(Entries drawn from a collection)
********************
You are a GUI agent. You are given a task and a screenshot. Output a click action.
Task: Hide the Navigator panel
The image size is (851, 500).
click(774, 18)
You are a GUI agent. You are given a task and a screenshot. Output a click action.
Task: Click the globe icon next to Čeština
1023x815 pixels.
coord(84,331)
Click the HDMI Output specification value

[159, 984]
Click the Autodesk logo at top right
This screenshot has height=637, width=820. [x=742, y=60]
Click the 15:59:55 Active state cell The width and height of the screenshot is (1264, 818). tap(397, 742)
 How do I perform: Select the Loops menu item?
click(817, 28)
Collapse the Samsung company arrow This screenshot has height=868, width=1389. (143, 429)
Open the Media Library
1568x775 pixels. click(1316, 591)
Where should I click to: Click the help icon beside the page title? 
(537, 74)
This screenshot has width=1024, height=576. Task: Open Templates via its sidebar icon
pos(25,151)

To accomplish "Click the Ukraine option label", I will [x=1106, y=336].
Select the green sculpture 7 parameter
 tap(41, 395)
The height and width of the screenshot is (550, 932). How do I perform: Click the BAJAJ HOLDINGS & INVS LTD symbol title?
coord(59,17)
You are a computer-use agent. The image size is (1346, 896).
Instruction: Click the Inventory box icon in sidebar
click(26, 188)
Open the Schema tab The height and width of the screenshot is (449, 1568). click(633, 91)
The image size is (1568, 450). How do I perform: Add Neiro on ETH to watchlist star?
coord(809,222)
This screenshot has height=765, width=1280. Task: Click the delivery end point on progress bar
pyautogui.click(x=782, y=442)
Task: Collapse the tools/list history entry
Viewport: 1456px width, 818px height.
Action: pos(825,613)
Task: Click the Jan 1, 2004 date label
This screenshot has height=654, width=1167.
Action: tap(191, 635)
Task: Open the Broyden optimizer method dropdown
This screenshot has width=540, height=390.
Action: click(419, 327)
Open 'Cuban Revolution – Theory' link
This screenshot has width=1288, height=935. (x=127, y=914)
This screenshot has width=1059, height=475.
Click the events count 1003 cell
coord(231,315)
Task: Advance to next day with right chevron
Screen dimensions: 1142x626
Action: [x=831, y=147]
********************
_What is being asked_. Rescale the click coordinates in the answers by multiplying them by 0.4 and rounding to whole numbers, with halves rounded up. Rewrite only the lines starting at the beginning of the items and going on through the line containing "click(774, 18)", and keep every other number in those lines unchanged.

_Reply_.
You are a GUI agent. You are given a task and a screenshot. Output a click action.
Task: Hide the Navigator panel
The image size is (851, 500).
click(310, 7)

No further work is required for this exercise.